Erie Gold Sportfishing


----------



## whiteyes

Nice job on getting out n catching some fish. Nothing beats fresh walleye for the super bowl. Thanks for the report on the snow. Did u run into any slushy spots? I'll be up next weekend debating on snowmobile or four wheeler?


----------



## jcrevard

whiteyes said:


> Nice job on getting out n catching some fish. Nothing beats fresh walleye for the super bowl. Thanks for the report on the snow. Did u run into any slushy spots? I'll be up next weekend debating on snowmobile or four wheeler?

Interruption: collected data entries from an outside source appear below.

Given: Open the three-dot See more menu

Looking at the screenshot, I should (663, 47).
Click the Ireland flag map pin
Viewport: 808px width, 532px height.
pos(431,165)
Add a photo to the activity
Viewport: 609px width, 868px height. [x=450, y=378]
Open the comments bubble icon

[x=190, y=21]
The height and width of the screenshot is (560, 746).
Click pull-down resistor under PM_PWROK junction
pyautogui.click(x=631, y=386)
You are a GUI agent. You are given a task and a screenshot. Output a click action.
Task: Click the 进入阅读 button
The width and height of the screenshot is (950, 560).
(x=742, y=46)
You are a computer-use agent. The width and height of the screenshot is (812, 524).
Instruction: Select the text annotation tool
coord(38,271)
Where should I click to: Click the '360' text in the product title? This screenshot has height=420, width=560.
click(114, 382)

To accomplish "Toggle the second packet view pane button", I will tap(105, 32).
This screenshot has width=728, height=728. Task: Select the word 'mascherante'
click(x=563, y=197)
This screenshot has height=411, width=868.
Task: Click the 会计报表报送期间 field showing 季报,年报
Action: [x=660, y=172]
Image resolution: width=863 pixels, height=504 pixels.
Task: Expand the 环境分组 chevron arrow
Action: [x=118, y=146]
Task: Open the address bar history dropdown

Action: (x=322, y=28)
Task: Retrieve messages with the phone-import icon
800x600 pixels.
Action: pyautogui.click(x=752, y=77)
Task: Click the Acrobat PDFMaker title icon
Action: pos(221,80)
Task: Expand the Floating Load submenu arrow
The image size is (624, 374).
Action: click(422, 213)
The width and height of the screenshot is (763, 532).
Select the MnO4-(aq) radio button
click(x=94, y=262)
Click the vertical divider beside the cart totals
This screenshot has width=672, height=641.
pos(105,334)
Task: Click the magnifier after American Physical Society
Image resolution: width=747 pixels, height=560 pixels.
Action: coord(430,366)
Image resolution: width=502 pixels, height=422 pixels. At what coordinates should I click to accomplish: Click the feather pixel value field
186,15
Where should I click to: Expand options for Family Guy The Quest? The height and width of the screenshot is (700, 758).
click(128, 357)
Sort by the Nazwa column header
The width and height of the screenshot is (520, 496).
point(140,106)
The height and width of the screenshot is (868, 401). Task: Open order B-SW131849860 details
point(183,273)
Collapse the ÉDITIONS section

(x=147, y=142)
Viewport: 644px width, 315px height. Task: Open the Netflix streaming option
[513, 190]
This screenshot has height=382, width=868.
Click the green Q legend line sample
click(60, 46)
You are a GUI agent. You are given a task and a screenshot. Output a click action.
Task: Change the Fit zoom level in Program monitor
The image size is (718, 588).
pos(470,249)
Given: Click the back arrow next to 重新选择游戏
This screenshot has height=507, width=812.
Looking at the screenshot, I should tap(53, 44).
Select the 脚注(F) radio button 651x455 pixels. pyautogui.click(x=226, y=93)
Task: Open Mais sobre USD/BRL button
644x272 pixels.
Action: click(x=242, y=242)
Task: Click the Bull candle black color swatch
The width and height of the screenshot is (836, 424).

All the slush and standing water should be about gone by tomorrow afternoon, Tuesday the 4th. This weekend you'll be fine with either machine, little safer with a sled crossing cracks but you'll find a spot to cross with an ATV 

Sent from my SM-G950U using Tapatalk


----------



## KaGee

What catch Erik! (Your spouse that is, she's a keeper!)


----------



## Carpn

Good job . You faired better than us . We struggled other than Saturday morning .
Caught fish every day but for us it was a slow grind . I jumped around about trying to get on em good and fished from 15-28 fow .

Best bite we had was in 18 fow out of Pinconning . Also caught fish out of further N in wigwam Bay . Mix of walleye and 12 and 13" perch .

Most of our fish came on Sebile Vibratos and Rattling raps .

Although I always had a spoon and minnow down 75% of my fish came on the previously mentioned bait .

Brought home a cooler of fresh fish . And got to spend a long weekend with my dad and friends so that a win.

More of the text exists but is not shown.